Being Human - Sam Hannan

Who are you?
I'm Sam Hannan, and I'm a Senior Software Developer with a passion for creating a variety of cutting edge applications and tools.

How long have you been here?
I joined Human when it was still called Tariff Street in 2016, so about one and a half years.

How did you end up here?
It’s not something I thought I’d do when I was growing up. I left school when I was 16, and always wanted to be a mechanic. I did that for a year, but the oily reality of fixing cars didn't quite work out.

I’ve always had an interest in Software though - all the way back to the 'Macromedia Flash MX' days if you remember that. When I worked at an online insurance broker I wanted to get involved with software. I got picked up by their in-house dev team who taught me everything I know. I got to work with some very popular, price comparison companies back then and help build their price comparison engines, so that was an exciting few years and really got my career under way.

Since then it’s been a non-stop roller coaster. I moved Leeds for three years where I worked for several tech companies, then had a bit of a quarter life crisis and invested my life savings to go travelling round the world for 7 months. Following this experience, I returned to Manchester where I went on to join the team at Human.

In your opinion, what’s your best piece of work?
One of the best pieces of work I’ve worked on at Human is the React.js application I'm currently working on It’s the culmination of 18 months of work, and a lot of it is to do with the client too. They’re really aligned to the way we work and approach which is very nice.
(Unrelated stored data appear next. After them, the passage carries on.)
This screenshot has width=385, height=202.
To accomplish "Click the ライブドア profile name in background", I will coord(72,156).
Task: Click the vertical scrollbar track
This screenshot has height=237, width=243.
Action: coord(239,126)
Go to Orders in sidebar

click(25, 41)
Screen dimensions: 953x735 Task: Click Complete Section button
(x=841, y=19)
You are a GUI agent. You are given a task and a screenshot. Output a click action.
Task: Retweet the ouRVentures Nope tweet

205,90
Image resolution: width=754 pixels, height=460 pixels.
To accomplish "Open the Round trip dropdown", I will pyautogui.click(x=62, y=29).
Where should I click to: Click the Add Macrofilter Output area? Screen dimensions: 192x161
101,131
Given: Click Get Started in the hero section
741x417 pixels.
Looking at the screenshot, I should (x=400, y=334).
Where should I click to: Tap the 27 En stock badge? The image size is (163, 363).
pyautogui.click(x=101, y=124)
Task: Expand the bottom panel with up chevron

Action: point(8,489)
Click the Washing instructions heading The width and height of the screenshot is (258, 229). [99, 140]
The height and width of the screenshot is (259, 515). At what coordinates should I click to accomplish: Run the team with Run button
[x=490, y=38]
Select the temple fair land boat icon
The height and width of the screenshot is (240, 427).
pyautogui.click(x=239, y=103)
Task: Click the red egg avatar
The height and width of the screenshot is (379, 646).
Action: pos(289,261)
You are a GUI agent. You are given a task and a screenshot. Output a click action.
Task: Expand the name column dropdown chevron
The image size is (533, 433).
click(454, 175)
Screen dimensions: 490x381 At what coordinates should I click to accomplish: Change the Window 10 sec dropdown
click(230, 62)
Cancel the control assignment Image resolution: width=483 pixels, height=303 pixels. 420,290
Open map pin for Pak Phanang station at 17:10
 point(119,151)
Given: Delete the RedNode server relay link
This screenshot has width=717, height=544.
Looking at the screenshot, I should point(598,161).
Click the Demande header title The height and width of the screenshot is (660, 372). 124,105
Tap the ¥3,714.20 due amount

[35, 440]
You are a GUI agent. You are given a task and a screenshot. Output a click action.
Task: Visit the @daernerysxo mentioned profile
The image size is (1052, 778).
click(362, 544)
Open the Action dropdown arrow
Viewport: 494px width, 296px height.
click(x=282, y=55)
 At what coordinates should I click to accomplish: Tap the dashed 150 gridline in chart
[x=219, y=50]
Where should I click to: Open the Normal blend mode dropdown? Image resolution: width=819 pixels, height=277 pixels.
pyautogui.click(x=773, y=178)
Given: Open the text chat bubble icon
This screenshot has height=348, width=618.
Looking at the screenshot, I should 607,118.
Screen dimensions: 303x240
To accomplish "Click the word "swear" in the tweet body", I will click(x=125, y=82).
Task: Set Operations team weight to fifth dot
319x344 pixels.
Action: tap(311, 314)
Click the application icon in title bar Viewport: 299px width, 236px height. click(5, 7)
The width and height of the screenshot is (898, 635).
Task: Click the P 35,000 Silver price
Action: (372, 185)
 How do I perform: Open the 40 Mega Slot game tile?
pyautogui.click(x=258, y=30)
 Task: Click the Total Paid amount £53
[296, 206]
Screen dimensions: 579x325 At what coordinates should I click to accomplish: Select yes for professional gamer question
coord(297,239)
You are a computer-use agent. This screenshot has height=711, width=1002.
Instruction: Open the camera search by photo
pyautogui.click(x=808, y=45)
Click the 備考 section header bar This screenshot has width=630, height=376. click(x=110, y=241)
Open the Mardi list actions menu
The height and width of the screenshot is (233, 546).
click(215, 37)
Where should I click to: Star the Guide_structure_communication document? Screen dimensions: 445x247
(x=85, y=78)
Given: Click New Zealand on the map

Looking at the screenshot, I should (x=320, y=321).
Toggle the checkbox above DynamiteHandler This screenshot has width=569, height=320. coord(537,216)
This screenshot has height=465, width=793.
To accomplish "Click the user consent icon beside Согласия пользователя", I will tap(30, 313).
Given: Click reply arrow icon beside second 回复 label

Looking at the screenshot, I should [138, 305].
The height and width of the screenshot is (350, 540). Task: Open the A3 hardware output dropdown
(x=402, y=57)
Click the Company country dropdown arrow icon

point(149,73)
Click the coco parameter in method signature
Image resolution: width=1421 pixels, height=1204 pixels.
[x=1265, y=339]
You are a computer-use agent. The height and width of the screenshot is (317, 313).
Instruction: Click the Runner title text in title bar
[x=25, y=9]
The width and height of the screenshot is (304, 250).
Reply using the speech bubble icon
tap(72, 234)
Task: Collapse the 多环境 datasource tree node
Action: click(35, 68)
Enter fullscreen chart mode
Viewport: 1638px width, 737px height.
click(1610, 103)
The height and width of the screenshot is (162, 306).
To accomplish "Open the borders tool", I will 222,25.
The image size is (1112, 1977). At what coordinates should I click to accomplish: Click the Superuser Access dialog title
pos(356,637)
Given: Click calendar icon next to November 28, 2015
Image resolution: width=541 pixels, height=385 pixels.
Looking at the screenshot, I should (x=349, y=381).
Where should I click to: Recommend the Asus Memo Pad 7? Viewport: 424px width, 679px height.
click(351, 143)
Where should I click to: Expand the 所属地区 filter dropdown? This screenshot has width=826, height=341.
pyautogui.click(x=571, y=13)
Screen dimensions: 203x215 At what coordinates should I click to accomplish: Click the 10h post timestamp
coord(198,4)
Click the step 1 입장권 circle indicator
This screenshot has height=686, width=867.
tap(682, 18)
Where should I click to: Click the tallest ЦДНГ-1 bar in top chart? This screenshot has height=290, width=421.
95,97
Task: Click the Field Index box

Plus we’re using some cutting edge technologies. Lots of people here at Human know this about me, but I’m really into pushing the boundaries technology-wise, I never want to become stagnant as that can be dangerous in an industry as fast moving as ours.

What’s the best and worst part of your job?
The best part is the moment a project finally comes together. At other places I’ve worked, there was a tendency for projects to kind of 'fizzle' out of your hands never to be seen again. The projects I work on now however, tend to be projects which improve and evolve over a long period which gives a sense of great achievement. Especially when you see the positive impact it has on the clients business. That’s why I do it!

My least favourite part is time restraints! There’s always things to improve, change and refine on a project, but realistically you don’t always get the time.

What’s your advice to people looking to be a software developer?
Find out what you’re interested in. There’s so many options, its like an ocean. You can’t just “do software”; there’s too many specialisations. Find something you enjoy, and stick with it - become a specialist and learn everything there is to know about it. Give it a go, and don’t give up!

When not in work, what can you be found doing?
I love music and play a lot of guitar. I also perform magic (after a couple of beers!). I entertained at weddings and club nights when I was younger and used to be part of the Young Magicians Club when I was 13-16, which is like the Magic Circle for young people.

I like doing DIY too, anything working with my hands. I’ve recently started cycling as well. What you won’t find me doing is sitting on a computer when I get home. It's important to rest your brain and escape when you get home from an intensive day at work.

What would be your specialist subject in a quiz?
This sounds weird, but I would probably choose ‘the engineering and history of roller coasters in the UK’. When I was young I used to love playing Rollercoaster Tycoon and I’ve loved them ever since. They’re so fascinating, and the eccentric mix of engineering and entertainment really appeals to me.

What’s something people may not know about you?
I don’t think many people would’ve expected I wanted to be a mechanic. I still love working on my car. It’s the extreme opposite of programming - it’s all very analogue. That’s pretty unusual actually, most mechanics I’ve met don’t like computers very much!

What would you tell a younger version of yourself?
I wish I’d had the confidence I have now. When I was younger I was pretty shy, I lacked drive because I cared too much what people thought of me. I was definitely trying too hard - it had the polar opposite effect because of course you can tell when someone's trying too hard. So I guess my advice would be “don’t stress - just chill out! Life’s too precious for stress.”

Future for you/Human/the world?
I’m a firm believer that helping others is considerably more rewarding and valuable than doing things for your own benefit. Helping others to achieve their goals and ambitions is important to me, and in some regards, just as important as my own successes in life. If I can go to sleep each night knowing I've made a positive impact on someone's life; albeit how small - that's very uplifting.